> SET OF TASKS
1. According to the Netherlands' Cadastre article, how often did the 2010 legislation require the nation's topographical maps to be updated?
2. Transcribe the Netherlands' Cadastre article word for word, starting at "The Netherlands’ Cadastre, Land" and ending at "leader in GIS)".
3. Go on with the Netherlands' Cadastre article from the point where it stops.
— start of SOURCE DOCUMENT —
The Netherlands’ Cadastre, Land Registry and Mapping Agency, was the first mapping authority in the world to fully automate the production of multiscale maps and data. This was a huge accomplishment, because although the mapping community had buzzed about the potential of automating multiresolution geospatial map production for decades, many were still sceptical that it could even be done. The feat is even more impressive considering that it was carried out by a small, motley team that was in a bind.

(This article is brought to you by Esri, the global market leader in GIS)

In 2010, the government in the Netherlands legislated that the Netherlands’ Cadastre had to update the nation’s topographical maps more frequently – every two years instead of every four to six years. At the same time, however, the geoinformation department at the Netherlands’ Cadastre was facing staff and budget cuts as a result of the ongoing global recession. The department was going to have to produce more information at a quicker clip with fewer people.
— end of SOURCE DOCUMENT —
— start of DATA —
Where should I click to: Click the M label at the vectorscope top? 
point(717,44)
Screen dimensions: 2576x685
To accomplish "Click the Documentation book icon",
— end of DATA —
> RESULTS IN ORDER
1. Every two years, instead of every four to six years.

2.
The Netherlands’ Cadastre, Land Registry and Mapping Agency, was the first mapping authority in the world to fully automate the production of multiscale maps and data. This was a huge accomplishment, because although the mapping community had buzzed about the potential of automating multiresolution geospatial map production for decades, many were still sceptical that it could even be done. The feat is even more impressive considering that it was carried out by a small, motley team that was in a bind.

(This article is brought to you by Esri, the global market leader in GIS)

3.
Multiresolution geospatial map production

Ben Bruns, the manager of the Netherlands’ Cadastre’s GIS customer solutions department, knew that his team was going to have to innovate. He had received a tip from Jantien Stoter, a professor at Delft University of Technology who was also a consultant at the Netherlands’ Cadastre that Esri had some automation technology that was ready to use. Bruns took that information and ran with it. “Within half a year, we had accomplished automatic generalisation,” said Vincent van Altena, a senior GIS specialist at the Netherlands’ Cadastre, referring to what would become multiresolution geospatial map production. “It wasn’t perfect, but it was fully automated. Even the most severe critics were amazed at what we had done.”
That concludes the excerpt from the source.